A identificação dos erros nos textos do Vaticano II é totalmente legítima
O que ensina o concílio ecumênico corresponde ao magistério extraordinário e de certo modo representa a síntese e a aplicação do magistério ordinário. Assim, a conformidade de sua doutrina com o magistério precedente, com o que a Igreja sempre ensinou ao longo dos séculos, deve ser perfeita. Como dizia S. Vicente de Lérins: “Id teneamus quod ubique, quod semper, quod ab omnibus reditum est” . O ensinamento de um concílio ecumênico não pode estar em contradição com a Tradição da Igreja, representada por todo o ensinamento que a precedeu. Isto significa que a ratio naturalis e o sensus fidei têm na Tradição da Igreja o parâmetro que possibilita avaliar a doutrina de um concílio, quando este não propõe uma definição dogmática. A Tradição garantida pelo carisma da infalibilidade, deve ser crida com fé divina e católica, sem nenhuma possibilidade de discussão da parte dos fiéis. Como o Vaticano II se declarou pastoral e não dogmático, propondo uma pastoral orientada para a modernização e marcada por um espírito novo, por uma orientação nova, cujos princípios não estão contidos em definições dogmáticas, é legítimo examinarmos os decretos à luz da Tradição . Isso significa, concretamente, “aplicar o critério da Tradição aos diferentes documentos do Concílio [Vaticano II] para saber o que se deve manter, o que se deve esclarecer, e o que se deve recusar”. A Tradição é aqui entendida, evidentemente, no sentido próprio, como o conjunto do ensinamento constante da Igreja, sancionado pelas declarações da autoridade legítima (não pelas opiniões dos teólogos ou dos fiéis). Portanto: “na medida em que ele se opõe à Tradição, nós recusamos o Concílio” .

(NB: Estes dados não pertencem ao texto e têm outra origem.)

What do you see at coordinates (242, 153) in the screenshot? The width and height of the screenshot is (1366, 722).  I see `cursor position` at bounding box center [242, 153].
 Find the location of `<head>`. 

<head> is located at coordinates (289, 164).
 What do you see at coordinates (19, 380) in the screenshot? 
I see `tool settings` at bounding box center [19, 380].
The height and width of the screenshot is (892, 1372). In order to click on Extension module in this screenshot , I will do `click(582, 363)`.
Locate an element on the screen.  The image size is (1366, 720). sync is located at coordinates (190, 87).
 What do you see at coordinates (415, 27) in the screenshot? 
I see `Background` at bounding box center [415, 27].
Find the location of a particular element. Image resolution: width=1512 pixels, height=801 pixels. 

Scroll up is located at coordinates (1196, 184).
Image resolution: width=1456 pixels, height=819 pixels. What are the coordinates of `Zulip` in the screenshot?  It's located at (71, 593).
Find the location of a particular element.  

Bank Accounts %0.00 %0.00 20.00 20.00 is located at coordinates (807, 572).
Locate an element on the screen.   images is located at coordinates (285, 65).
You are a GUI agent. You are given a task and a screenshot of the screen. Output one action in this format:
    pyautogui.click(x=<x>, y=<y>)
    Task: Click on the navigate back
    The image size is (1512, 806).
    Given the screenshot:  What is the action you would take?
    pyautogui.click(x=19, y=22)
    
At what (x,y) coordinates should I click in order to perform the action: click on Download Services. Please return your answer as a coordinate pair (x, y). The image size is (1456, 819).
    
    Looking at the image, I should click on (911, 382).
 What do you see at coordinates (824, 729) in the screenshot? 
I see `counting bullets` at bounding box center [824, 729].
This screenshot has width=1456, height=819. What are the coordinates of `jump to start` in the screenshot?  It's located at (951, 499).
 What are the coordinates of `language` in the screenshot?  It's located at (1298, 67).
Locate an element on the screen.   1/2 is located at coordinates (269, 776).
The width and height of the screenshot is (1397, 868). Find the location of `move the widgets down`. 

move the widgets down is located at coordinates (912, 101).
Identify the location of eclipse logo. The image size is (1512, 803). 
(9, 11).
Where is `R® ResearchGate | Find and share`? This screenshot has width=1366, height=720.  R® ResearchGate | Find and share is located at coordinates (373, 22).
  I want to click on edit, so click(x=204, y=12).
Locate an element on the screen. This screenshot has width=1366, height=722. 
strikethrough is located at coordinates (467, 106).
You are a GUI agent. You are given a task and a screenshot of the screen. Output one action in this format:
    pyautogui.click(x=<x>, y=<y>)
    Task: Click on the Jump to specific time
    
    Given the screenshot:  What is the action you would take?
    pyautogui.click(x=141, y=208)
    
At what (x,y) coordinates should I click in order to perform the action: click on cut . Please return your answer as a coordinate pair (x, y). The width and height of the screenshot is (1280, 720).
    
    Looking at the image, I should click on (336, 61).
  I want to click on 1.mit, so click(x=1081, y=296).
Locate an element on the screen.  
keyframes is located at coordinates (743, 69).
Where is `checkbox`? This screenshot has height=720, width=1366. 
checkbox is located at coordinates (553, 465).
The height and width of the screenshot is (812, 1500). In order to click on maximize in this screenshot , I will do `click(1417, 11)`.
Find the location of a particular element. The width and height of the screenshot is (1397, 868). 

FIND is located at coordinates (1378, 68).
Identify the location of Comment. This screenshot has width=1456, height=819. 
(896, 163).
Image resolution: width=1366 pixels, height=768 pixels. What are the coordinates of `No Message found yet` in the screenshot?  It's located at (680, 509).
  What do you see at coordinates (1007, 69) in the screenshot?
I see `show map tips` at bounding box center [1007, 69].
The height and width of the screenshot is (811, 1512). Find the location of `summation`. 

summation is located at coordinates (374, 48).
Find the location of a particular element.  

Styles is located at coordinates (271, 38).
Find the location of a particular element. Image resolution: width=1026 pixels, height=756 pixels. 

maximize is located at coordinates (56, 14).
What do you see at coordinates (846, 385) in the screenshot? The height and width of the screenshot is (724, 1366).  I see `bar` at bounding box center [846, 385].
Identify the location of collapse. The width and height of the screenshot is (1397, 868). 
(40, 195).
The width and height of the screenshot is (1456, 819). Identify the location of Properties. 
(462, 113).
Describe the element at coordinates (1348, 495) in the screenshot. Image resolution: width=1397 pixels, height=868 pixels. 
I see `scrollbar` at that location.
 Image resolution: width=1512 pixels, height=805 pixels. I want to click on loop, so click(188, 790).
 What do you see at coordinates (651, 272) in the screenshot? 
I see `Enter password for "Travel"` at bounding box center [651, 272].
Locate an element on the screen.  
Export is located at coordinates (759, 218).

Não se trata de uma recusa a priori, nem de uma recusa total. Mas como lidar com a noção de “oposição à Tradição”? E como enfrentar as ambigüidades, a falta de clareza, as contradições dos textos? A ambigüidade não é um atributo conforme a Tradição da Igreja, e normalmente procede do maligno. O magistério sempre procurou se exprimir com o máximo de clareza, sobretudo nas definições dogmáticas e nas condenações solenes dos erros (até mesmo nas condenações não solenes). Os padres fiéis à Tradição, tentando resistir aos inovadores, exigiram que na redação dos textos conciliares fossem feitas certas modificações. Os padres inovadores, que em muitas comissões eram a maioria, aceitaram ceder em alguns pontos, mas sempre de modo parcial e isso gerou grande ambigüidade. Uma vez constatada, ela deve ser analisada em seus elementos constitutivos e não podemos hesitar diante da possibilidade de encontrar nesses elementos algo que se opõe à Tradição, à doutrina sempre ensinada pela Igreja.
Entre verdade e erro, não pode haver compensação
Como interpretar os erros doutrinais nos textos do Concílio? Falando de outro modo: como se comportar face ao Concílio? Aceitar uma solução de compromisso no plano hermenêutico? Ou aplicar um tipo de critério de compensação?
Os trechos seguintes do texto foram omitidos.